'''

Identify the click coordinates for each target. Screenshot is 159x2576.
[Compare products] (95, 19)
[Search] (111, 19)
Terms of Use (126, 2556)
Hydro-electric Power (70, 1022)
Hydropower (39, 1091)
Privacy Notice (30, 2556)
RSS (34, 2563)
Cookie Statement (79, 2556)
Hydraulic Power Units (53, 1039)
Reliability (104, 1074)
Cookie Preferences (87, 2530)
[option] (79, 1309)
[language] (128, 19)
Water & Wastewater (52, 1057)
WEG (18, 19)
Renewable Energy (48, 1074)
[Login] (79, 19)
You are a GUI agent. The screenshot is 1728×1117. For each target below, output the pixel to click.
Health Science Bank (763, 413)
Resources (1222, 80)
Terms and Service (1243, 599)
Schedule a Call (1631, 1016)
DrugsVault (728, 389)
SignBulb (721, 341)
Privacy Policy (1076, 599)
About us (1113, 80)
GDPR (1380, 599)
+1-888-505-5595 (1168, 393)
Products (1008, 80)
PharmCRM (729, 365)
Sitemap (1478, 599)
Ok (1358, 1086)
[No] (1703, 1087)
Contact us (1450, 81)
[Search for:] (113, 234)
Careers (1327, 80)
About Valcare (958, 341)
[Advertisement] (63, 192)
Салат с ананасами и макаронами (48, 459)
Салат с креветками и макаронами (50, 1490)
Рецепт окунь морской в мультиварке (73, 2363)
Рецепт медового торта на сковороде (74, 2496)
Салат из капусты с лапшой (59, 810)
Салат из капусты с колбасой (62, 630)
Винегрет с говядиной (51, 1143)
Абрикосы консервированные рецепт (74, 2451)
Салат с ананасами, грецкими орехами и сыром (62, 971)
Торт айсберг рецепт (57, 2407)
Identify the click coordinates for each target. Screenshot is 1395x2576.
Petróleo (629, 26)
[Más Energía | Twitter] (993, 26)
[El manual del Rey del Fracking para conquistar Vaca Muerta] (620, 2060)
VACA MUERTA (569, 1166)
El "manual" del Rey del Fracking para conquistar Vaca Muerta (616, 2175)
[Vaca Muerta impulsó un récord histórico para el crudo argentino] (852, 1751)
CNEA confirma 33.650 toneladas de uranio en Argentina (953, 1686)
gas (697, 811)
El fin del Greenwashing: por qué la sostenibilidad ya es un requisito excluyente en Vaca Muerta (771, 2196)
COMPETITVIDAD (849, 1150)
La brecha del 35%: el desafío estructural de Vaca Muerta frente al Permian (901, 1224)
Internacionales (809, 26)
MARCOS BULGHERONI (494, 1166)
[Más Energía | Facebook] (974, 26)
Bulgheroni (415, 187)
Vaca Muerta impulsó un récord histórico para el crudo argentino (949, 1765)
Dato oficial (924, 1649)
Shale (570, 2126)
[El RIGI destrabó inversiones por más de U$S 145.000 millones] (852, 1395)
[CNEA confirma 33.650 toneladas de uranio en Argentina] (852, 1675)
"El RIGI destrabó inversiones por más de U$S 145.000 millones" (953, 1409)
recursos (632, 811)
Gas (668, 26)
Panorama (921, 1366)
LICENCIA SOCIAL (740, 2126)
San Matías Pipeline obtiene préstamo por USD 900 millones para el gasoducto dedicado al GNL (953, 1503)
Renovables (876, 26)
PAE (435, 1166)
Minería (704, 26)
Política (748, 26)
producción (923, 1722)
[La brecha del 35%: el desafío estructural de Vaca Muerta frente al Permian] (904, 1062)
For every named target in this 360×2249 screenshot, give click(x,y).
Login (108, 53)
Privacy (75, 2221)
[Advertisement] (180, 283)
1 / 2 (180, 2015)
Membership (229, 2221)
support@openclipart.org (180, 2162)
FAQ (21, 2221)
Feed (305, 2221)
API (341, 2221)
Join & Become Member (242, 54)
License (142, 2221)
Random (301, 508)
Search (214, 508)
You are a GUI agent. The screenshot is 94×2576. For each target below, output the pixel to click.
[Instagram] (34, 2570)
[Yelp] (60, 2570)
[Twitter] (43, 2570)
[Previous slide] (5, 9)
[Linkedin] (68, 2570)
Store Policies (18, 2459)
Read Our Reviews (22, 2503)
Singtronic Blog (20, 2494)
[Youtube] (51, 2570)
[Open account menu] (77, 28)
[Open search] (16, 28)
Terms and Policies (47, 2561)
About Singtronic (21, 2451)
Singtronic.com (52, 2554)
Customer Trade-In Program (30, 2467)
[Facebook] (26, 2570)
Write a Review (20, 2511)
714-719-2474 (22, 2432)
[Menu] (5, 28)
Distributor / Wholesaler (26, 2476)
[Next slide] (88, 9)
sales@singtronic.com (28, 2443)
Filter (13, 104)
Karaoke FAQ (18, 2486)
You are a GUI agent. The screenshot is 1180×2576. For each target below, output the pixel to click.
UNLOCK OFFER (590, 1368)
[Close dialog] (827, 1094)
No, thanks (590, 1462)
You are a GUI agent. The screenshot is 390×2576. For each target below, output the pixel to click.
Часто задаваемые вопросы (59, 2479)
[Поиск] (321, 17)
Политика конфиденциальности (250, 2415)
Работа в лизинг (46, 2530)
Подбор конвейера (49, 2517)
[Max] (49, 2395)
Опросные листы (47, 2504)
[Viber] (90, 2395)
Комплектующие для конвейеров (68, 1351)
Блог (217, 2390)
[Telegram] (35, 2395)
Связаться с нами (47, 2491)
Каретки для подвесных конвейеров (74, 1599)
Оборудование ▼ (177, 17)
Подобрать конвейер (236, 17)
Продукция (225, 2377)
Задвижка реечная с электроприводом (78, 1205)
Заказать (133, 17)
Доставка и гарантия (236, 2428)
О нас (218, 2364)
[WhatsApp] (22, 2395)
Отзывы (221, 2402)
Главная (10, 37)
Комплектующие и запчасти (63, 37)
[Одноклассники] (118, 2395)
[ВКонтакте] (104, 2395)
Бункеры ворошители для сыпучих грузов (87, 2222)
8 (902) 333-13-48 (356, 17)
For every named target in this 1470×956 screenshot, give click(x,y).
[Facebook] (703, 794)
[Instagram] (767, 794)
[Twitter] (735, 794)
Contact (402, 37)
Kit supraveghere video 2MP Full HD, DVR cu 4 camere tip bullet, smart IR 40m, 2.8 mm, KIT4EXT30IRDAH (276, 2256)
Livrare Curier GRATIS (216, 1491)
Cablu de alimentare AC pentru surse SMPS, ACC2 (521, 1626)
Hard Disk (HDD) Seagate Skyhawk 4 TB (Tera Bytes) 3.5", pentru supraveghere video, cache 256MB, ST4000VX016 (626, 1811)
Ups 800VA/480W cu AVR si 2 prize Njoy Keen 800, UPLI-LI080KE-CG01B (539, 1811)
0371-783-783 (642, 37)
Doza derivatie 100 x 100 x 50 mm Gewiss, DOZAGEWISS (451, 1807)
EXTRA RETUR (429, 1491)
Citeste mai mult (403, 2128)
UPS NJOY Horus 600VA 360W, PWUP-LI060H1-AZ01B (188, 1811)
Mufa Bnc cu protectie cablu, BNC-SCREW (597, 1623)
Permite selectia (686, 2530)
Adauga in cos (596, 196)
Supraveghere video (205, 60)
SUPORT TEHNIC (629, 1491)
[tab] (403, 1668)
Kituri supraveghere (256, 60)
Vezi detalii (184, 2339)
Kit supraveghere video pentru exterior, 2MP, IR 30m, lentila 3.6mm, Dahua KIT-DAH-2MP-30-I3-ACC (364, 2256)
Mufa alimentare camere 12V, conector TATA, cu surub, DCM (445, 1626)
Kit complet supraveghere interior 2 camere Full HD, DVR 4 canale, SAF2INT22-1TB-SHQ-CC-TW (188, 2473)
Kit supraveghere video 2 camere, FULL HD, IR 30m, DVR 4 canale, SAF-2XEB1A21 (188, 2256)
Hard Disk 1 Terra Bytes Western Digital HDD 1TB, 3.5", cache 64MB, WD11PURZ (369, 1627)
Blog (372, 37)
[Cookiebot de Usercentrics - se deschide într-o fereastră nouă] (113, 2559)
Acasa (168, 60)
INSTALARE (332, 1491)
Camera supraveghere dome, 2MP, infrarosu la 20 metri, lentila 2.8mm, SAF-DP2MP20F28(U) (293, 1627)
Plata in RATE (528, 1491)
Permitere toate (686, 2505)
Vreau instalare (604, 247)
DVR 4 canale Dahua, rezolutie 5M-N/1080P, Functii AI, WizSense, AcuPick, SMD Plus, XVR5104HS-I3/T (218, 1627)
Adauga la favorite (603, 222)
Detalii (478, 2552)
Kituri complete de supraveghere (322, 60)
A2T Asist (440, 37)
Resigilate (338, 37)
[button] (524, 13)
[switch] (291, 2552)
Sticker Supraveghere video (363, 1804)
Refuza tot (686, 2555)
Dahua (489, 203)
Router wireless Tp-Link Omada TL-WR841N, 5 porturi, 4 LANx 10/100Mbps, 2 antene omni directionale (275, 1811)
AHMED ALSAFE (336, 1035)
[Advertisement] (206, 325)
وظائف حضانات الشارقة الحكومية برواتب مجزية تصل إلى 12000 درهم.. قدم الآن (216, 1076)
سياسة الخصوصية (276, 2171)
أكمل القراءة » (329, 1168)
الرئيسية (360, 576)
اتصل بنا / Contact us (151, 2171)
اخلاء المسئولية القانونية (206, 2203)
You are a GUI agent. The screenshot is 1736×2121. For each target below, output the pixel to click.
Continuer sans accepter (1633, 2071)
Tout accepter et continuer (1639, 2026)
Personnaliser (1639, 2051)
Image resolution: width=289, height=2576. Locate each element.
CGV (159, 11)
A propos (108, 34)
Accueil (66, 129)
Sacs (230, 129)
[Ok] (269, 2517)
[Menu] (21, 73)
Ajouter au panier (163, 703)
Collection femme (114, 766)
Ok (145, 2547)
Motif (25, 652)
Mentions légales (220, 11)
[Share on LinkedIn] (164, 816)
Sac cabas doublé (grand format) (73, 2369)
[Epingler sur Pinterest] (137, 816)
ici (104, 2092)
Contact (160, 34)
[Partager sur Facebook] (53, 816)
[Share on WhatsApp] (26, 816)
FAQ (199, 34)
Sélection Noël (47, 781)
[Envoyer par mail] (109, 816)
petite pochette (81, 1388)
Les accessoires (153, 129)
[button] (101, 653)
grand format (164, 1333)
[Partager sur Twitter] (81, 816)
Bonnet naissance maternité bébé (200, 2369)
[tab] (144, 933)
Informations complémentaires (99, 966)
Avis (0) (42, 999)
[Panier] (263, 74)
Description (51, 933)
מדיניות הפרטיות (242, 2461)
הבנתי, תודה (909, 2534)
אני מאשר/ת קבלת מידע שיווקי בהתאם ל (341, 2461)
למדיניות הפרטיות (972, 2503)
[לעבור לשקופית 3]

'''

Task to carry out: What you return must be the line that contains "grand format (164, 1333)" followed by every remaining line of the material, all exactly as written and nothing more.

Exercise solution:
grand format (164, 1333)
[Partager sur Twitter] (81, 816)
Bonnet naissance maternité bébé (200, 2369)
[tab] (144, 933)
Informations complémentaires (99, 966)
Avis (0) (42, 999)
[Panier] (263, 74)
Description (51, 933)
מדיניות הפרטיות (242, 2461)
הבנתי, תודה (909, 2534)
אני מאשר/ת קבלת מידע שיווקי בהתאם ל (341, 2461)
למדיניות הפרטיות (972, 2503)
[לעבור לשקופית 3]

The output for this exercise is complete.